(Raw data begins)

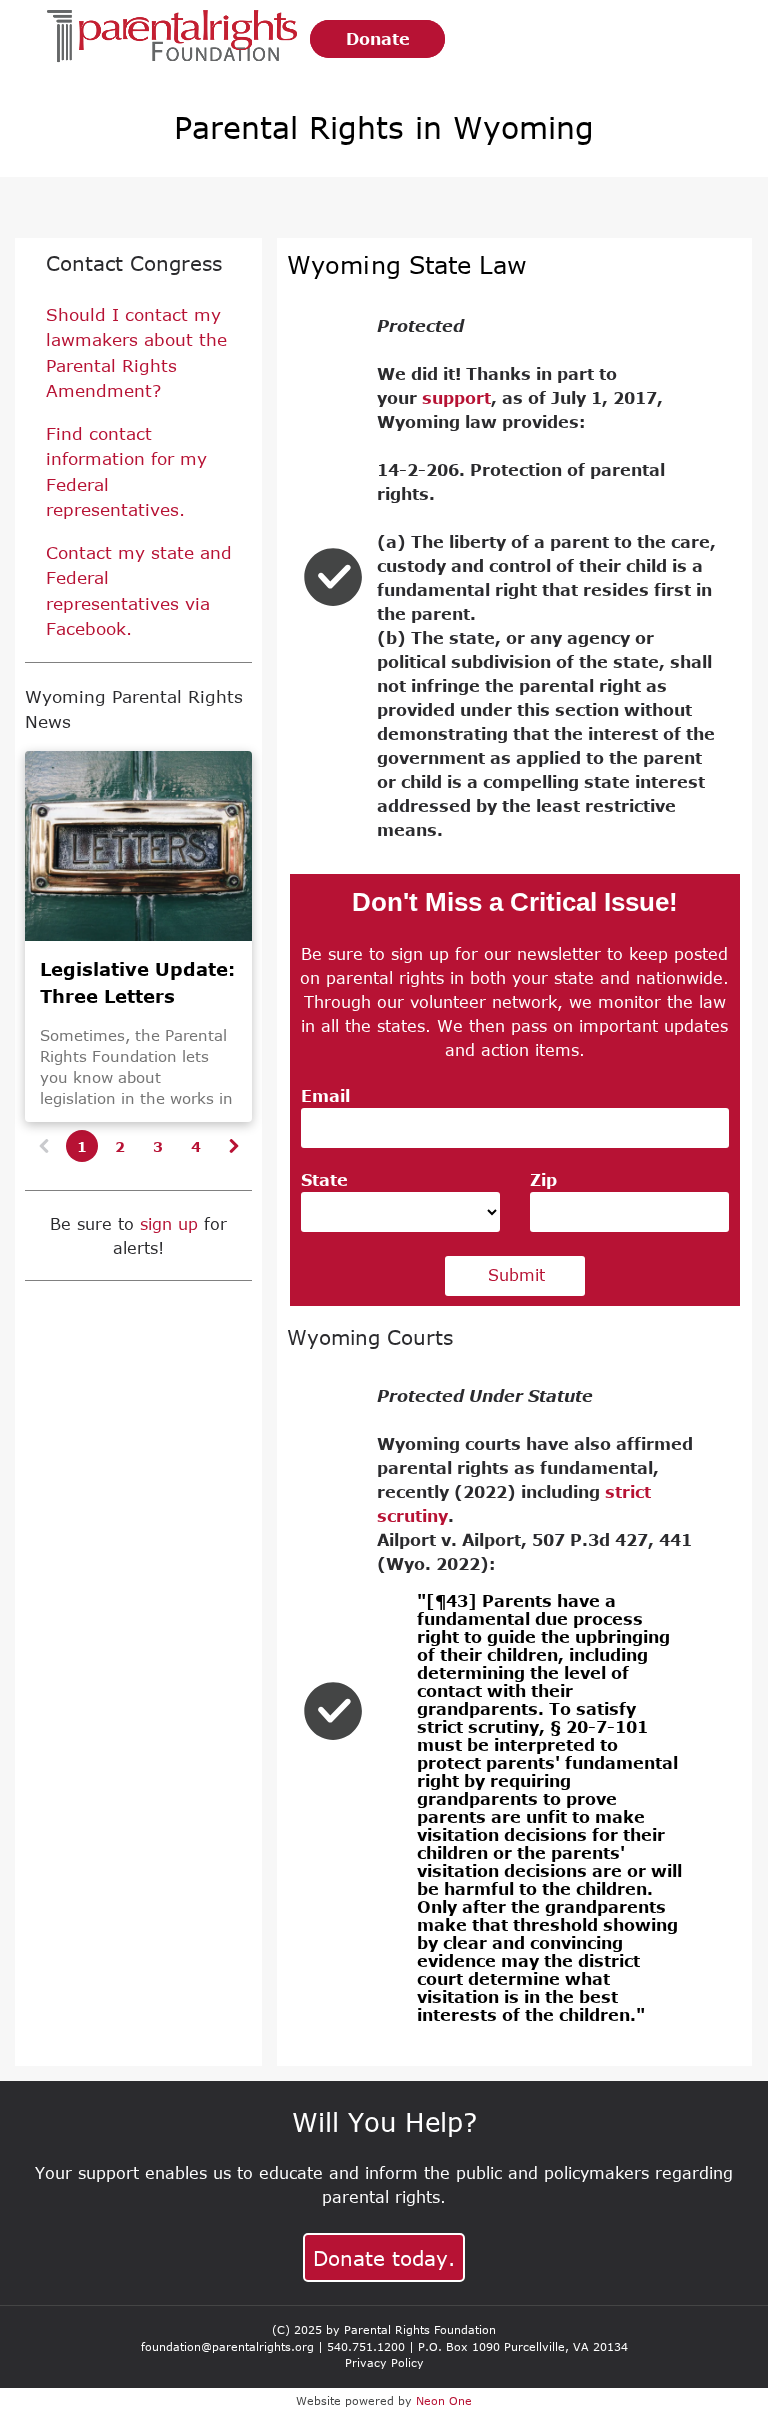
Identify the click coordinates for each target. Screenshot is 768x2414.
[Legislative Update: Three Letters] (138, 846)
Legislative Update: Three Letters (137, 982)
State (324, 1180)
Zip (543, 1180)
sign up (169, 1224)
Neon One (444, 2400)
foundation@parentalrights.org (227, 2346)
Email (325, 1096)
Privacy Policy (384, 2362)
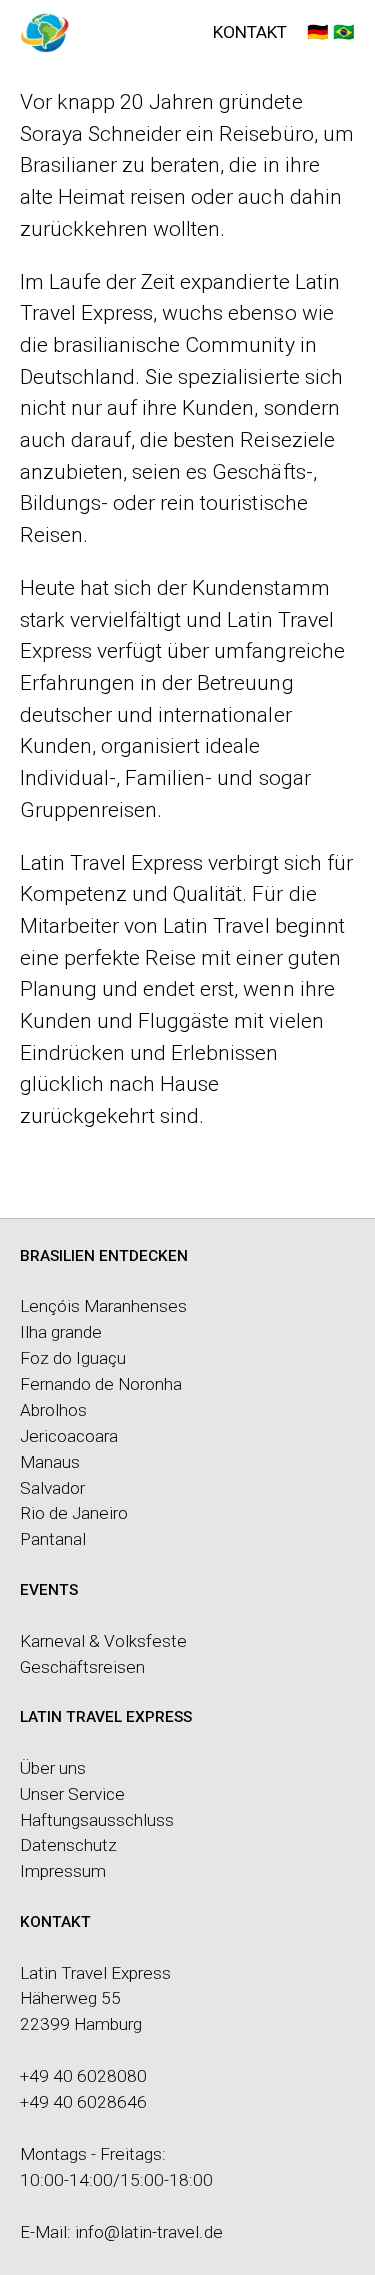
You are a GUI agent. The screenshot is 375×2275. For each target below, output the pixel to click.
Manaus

(Raw data ends)

Could you give the listing again exactly, minus its pictures?

Exercise result:
Identify the click coordinates for each target. Screenshot is 768x2414.
[Legislative Update: Three Letters] (138, 846)
Legislative Update: Three Letters (137, 982)
State (324, 1180)
Zip (543, 1180)
sign up (169, 1224)
Neon One (444, 2400)
foundation@parentalrights.org (227, 2346)
Email (325, 1096)
Privacy Policy (384, 2362)
You are a GUI agent. The screenshot is 375×2275. For each target below, output the pixel to click.
Manaus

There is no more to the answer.